The Caucasus – the band of mountains between the Caspian and the Black Sea, marked the start of Europe – or did it? Wasn’t it some sort of American political meeting? (No, that’s caucus). Or was I still in Asia? All the countries I visited here were in Eurovision, but I was still east of the Urals. I’d learned in school that Mt Blanc was Europe’s highest mountain in school, but then Mt Elbrus in the Russian Caucasus range had come along to steal its crown. This stuff mattered, dammit!

Riding here is pretty but hard: there’s seldom a flat road

The Caucasus is a fractal division of countries: there are three sovereign states but enclaves, exclaves and autonomous regions abound. You have to be careful what route you take here, or you might find yourself in someone else’s territory, or on the wrong side of a closed border.

The Caucasus mountains: on the other side lies Russia

Larger then all the shifting post-Soviet boundaries I crossed here, the major frontier was a spiritual one: the transition back into the Christian world. Since leaving America I’d ridden through Shintoism, Buddhism, Confucianism, Hinduism and Islam, plus officially-atheist states that contained them all. If this trip had shown me one thing, it was how deep the differences ran: no matter whether an individual believed in the theology of their local faith, its cultural payload would undergird thinking, their assumptions and their conception of the world, society and behaviour. Now as I crossed the border from Muslim Azerbaijan to Georgia, I was back with the Christianity I knew – just in time for Easter.

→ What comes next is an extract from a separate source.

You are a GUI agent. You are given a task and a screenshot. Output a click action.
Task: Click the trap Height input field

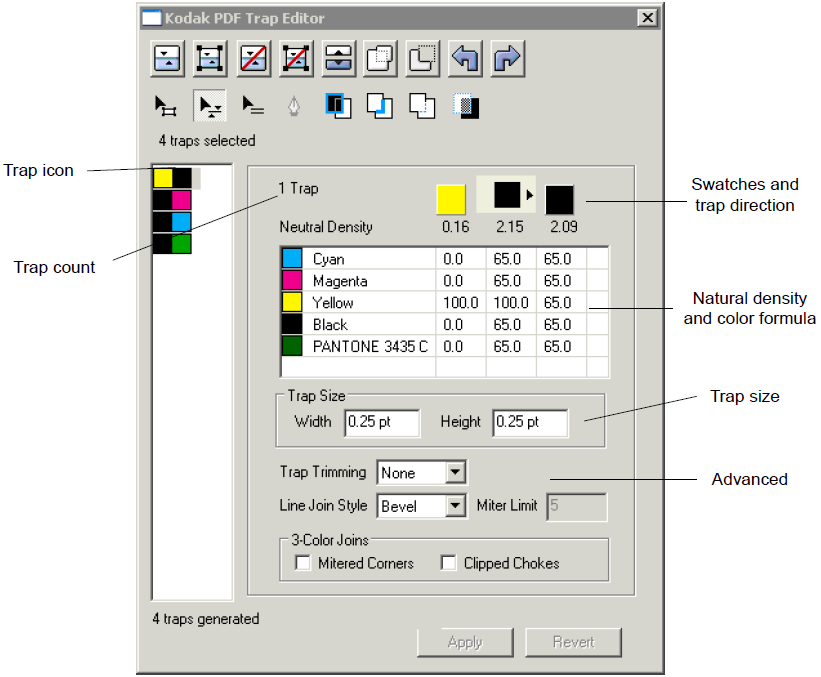click(x=530, y=422)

Georgia is one of the oldest Christian countries in the world.

In fact, I was too early for Easter’s local date: the Georgian Orthodox church was celebrating the festival a week later than the West this year, while over the border in Armenia they would be celebrating at the same time as us. This might seem odd but there was good reason: our calendar – the Gregorian – has only been in use for two and a half centuries, and the Georgian Orthodox church still uses the Julian calendar that was used for the two millennia before. People think that the days of the year are immutable, as regular as the clockwork of the universe and inextricably linked to our path around the sun, but that’s not true, and here on the border of Europe was a temporal reminder of their impermanence – and of our own.

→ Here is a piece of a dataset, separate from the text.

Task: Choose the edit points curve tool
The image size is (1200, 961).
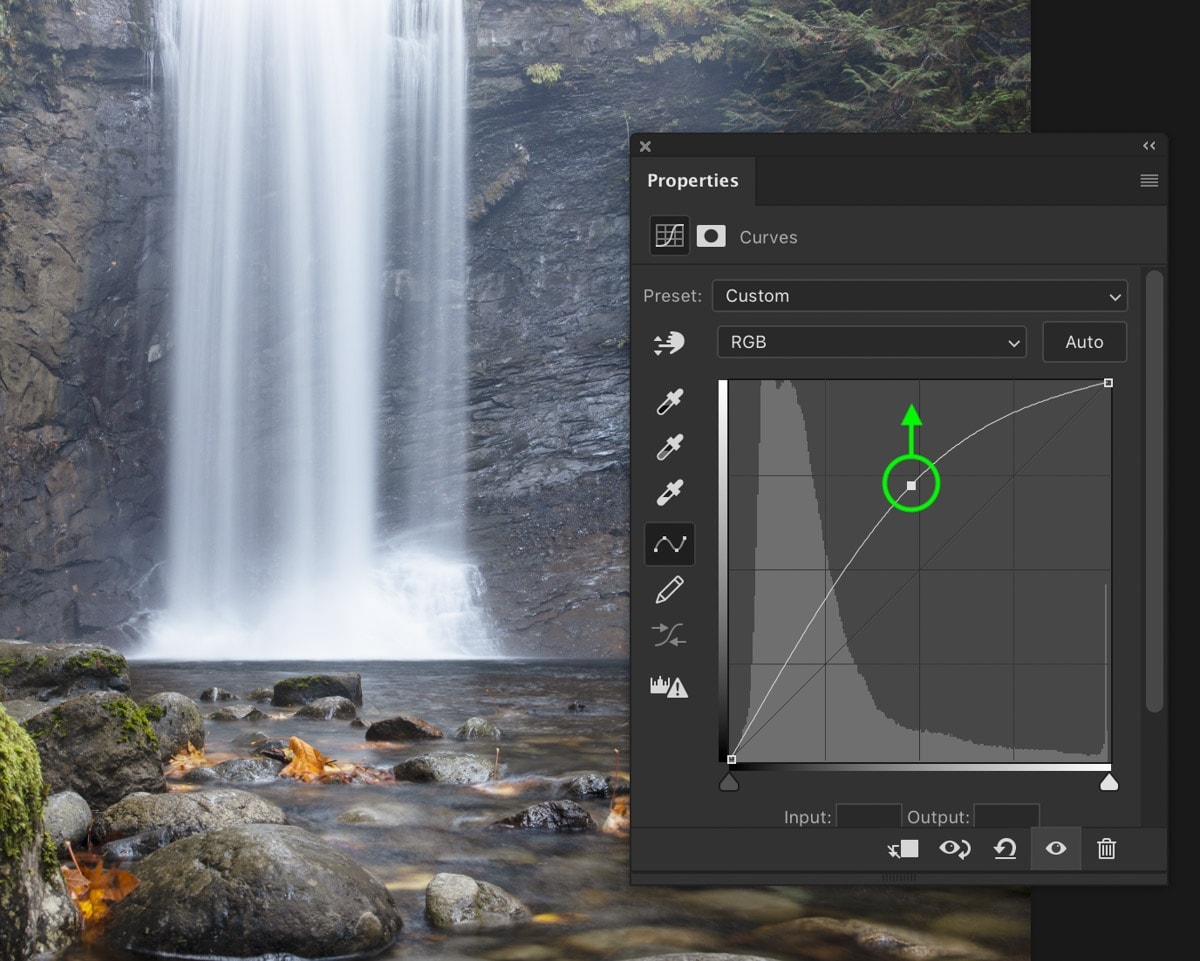Action: 669,544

Celebrating Easter with Tbilisi’s Anglican congregation

I did manage to celebrate Easter, with a congregation of Anglicans who met in the Georgian capital of Tbilisi. Marking this holiest of festivals was important to me, but it required a dash for the coast the day after – nearly four hundred kilometres in two days – to catch the irregular ferry for Odessa. I missed Turkey by doing this, but it can wait for another time. Armenia can wait too – in fact they can both form a future route on the way to Iran when that country’s borders open and British cyclists can once again travel there.

Backstreet Tbilisi

Safely aboard ship, I could see Turkey on the port side as we slipped out of harbour – and was that Russian-separatist Abkhazia to starboard or could we see as far as Russia itself? Turkey and Russia: not two countries I’d ever uttered in the same breath before, or even entertained of in the same thought, yet here they were, separated by only a few miles and the tiny little country of Georgia.

The Caucasus: it’s a small region but it will change your perspectives.

Batumi – Turkey is just to the right of shot, Russia is somewhere to the left.